God answers prayer. He doesn’t answer the way we think or the way we want Him to answer but He answers. Our calling is to submit to His will. I am reminded when Jesus prayed in the Garden of Gethsemane: “And going a little farther he fell on his face and prayed, saying, “My Father, if it be possible, let this cup pass from me; nevertheless, not as I will, but as you will.” ” (Matthew 26:39) He prayed that if it was the Father’s will to keep Him from dying on the cross, He would do so but his desire was to do the will of the Father.
There are three requests in my life that illustrates how we pray and need to rely on His wisdom and timing. The first was when I prayed for God to allow us to adopt a little girl. I remember describing her to God. My prayers were fervent and emphatic. On our part, we had been working with our county for over 4 years and we were losing hope. We changed our preferences from one child to two, requiring the little girl to be under 4 and the other sibling to be older. When God answered our prayer He gave us two children, our little girl who was two and our son who was seven. I remember how my request to God was constantly for a girl and He answered. He gave us two children. This was no mistake either. Our sovereign God answered our prayer according to His good purpose and went beyond what I prayed. I needed to rely on His wisdom It is interesting to see how God has used my son to teach me a lot, much that I am still learning.
A couple of years before this when our oldest son was heading for University, I was without a job. Two years had passed and I needed to be working to help him pay his schooling. I prayed that God would give me a good job at a good school. My prayer was also clear that I only wanted to do this a year and then I wanted to be in ministry full time again. Just after our son started his Freshman year, God answered. He gave me a good job at a good school. I finished the first year, and was offered another year which I accepted. In my prayer time with the Lord, I said that since He had not answered my prayer for full time ministry, it was perhaps a good choice to work another year. That year was the worse I have had in all my career teaching. All the struggles during that year led me to realize what I had prayed before. I remembered that it was time to seek full time ministry. God had answered my prayer two years before and yet I had assumed His will for me. I was not relying on His wisdom.
After this I continued to pray for God to lead me back to ministry. I was now without a job again and yet again I took a step to control things. It was past mid school year when I decided to apply for a job. I figured four months would not violate my commitment to serve the Lord full time. I got the job. After the first week of school, I was ready to quit. It was the worse I’ve experienced in a school. I counted each passing day, prayed fervently, longing for God to allow me to finish.There were many times that I wanted to quit. “I don’t need this”, I thought to myself. Come June, I couldn’t be more relieved. Once again, I had relied on my own wisdom and timing.
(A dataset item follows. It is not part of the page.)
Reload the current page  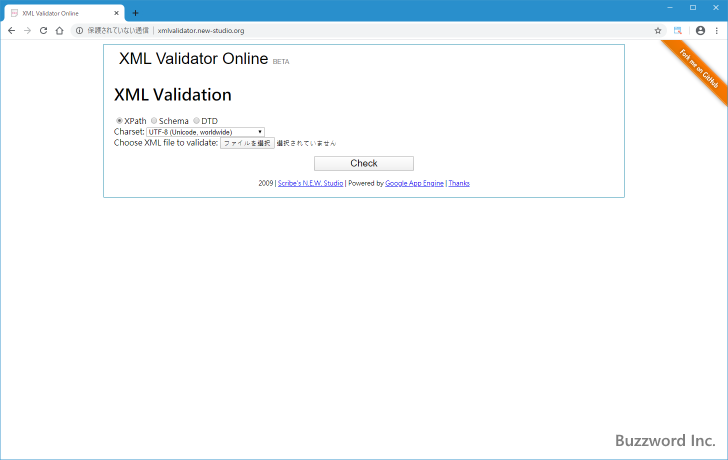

But I was still without a place for ministry. So I continued to be assertive and sent out my resume to many places (my written count was fifty-four but it was close to a hundred after I gave up recording them) but I also applied to teaching jobs and went to many interviews, thinking that it was OK with God. After all, if He didn’t open the door for ministry, then it must mean it was OK to keep teaching. I got my teaching credential to a State near where my son lives and applied there too. I was tired of sending resumes and filling applications. I had had two interviews. One went on for a year and nothing happened. Then a third one came really fast at me and at the last minute it dissolved in a way I could not explain but left me disillusioned with believers treatment of other believers. But God answered my prayer. Ten months later, God opened a possibility for ministry which I almost didn’t take. Two months after I applied for this position I received the first email, then the first interviews. I doubted. This was another “teaser” as I called them. But then things moved forward. Though I wanted to serve the Lord, I realized that I had to pray and let God lead. It was even hard to let my thoughts submit to His Lordship. My job was to trust Him and let Him lead the way. He did. He answered after three years of praying. Now it is clear to me. This was His will. Looking back, there is no way I could have done this. This is the wisdom of God. This was His timing.
When I try things on my own, relying on my wisdom, I fail. When I do things in my time, I fail.
God answers prayer. He answers in His time. Our duty is to submit to His will and wait for his leading. As He starts to lead, we act relying on Him, seeking only His will. We place our lives as a living sacrifice for Him, willing to do as He pleases. As Jesus submitted to the Father in the Garden so should we.